Action item :: Answer with a single number: how many lines in the listing below include "panel"?

Source records ::
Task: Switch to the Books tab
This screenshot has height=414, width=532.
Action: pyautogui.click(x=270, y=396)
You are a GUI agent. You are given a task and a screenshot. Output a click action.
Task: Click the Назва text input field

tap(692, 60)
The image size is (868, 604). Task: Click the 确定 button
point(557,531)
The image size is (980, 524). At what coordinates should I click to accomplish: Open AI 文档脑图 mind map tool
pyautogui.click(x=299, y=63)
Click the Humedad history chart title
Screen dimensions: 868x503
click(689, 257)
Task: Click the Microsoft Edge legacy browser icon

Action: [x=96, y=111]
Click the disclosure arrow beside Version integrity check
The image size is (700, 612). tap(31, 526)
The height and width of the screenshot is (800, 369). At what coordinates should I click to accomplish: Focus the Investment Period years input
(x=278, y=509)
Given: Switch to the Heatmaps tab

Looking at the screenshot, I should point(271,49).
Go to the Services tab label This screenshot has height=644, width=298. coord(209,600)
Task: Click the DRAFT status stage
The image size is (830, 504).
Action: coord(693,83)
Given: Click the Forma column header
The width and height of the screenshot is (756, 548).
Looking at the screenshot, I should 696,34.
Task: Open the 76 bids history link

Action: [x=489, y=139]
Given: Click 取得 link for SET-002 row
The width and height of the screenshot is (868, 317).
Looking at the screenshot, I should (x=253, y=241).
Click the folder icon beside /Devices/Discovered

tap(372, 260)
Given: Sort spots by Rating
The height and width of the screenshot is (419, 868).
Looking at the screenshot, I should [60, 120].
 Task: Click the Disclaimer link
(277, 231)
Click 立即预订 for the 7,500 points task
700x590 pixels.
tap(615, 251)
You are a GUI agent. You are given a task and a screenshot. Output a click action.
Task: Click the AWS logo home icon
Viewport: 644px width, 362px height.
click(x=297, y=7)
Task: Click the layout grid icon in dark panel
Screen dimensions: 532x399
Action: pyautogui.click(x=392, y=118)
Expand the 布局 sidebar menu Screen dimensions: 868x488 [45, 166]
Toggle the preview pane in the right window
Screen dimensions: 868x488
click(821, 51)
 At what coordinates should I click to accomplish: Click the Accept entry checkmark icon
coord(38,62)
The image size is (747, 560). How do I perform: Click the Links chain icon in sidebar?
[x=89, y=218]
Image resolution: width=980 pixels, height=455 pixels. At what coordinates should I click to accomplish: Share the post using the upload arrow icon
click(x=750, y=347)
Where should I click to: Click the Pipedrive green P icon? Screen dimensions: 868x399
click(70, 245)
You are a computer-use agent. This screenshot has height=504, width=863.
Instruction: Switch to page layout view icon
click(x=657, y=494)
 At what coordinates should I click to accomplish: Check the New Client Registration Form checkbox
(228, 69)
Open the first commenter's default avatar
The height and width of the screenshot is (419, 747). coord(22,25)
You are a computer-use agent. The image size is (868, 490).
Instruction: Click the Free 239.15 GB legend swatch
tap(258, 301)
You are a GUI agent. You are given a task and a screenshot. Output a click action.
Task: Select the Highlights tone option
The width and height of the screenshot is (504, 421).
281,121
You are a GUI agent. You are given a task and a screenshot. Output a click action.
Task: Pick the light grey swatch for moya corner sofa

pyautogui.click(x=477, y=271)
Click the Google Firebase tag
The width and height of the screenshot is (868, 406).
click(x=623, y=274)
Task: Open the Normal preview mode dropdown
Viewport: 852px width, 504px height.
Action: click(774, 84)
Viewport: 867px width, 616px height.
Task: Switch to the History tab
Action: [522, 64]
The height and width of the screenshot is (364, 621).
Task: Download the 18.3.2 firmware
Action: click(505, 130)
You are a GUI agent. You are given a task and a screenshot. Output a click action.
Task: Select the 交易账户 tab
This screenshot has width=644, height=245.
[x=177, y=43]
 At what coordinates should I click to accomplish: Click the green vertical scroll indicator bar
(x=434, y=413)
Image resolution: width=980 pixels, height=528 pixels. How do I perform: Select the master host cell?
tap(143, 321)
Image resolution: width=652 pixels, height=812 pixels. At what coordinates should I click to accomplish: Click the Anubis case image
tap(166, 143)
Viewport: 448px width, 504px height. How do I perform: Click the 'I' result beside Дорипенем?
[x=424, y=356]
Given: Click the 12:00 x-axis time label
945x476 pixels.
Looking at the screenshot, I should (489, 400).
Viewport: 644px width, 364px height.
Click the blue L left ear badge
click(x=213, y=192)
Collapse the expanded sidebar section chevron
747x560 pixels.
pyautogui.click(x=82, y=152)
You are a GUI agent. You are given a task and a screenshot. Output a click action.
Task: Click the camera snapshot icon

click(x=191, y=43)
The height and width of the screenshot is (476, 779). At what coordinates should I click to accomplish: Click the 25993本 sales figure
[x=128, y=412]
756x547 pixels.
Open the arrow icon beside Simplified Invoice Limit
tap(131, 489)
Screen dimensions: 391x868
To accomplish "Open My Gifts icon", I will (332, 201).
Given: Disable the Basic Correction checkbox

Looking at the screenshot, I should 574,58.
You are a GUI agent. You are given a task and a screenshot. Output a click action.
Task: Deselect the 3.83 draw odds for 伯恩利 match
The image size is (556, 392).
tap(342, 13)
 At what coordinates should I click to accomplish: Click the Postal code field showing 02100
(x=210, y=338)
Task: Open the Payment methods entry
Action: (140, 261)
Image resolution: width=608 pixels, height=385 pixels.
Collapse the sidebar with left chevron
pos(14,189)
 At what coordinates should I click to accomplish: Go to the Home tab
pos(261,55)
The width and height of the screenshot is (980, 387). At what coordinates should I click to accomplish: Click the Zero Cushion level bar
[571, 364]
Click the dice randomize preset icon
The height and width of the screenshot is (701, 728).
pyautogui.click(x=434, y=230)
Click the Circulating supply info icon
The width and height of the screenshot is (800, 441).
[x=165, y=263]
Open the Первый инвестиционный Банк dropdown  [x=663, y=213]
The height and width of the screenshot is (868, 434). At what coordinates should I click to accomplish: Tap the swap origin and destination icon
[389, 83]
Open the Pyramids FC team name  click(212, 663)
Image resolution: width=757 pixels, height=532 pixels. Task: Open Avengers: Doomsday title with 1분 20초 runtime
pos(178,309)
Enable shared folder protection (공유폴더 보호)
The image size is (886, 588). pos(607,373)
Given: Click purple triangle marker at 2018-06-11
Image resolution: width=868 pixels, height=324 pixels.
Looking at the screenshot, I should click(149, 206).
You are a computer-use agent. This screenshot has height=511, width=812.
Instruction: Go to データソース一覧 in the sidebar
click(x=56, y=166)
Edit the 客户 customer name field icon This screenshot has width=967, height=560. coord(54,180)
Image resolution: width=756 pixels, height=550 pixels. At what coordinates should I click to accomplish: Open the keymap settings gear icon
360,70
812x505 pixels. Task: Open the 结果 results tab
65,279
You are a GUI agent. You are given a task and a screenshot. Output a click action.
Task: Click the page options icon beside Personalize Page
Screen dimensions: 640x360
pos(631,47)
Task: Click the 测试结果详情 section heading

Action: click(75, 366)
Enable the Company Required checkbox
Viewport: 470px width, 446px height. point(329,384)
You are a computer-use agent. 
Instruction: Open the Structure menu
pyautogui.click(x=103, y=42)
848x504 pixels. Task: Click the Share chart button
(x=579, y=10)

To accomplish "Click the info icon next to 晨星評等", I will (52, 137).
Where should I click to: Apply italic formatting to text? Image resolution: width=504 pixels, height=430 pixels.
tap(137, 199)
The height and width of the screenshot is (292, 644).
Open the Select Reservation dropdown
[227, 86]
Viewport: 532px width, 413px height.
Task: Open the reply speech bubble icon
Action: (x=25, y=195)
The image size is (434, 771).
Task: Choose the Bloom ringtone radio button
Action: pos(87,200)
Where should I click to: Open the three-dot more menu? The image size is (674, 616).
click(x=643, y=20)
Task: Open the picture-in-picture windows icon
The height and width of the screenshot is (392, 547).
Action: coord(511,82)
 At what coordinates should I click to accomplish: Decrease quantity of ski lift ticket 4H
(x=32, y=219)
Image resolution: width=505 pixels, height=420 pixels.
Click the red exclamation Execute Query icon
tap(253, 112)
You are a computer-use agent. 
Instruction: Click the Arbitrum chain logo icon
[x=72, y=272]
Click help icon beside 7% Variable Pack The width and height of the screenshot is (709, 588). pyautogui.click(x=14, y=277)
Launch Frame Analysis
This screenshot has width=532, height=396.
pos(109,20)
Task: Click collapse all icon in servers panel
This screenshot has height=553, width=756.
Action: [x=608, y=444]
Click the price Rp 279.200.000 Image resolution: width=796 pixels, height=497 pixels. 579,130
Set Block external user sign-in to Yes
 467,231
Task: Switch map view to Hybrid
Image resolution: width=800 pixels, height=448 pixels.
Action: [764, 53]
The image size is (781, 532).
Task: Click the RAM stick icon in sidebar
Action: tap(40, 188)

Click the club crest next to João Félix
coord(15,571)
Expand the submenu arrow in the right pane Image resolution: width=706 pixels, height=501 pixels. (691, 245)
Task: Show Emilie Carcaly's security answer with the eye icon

Result of this exercise :: 2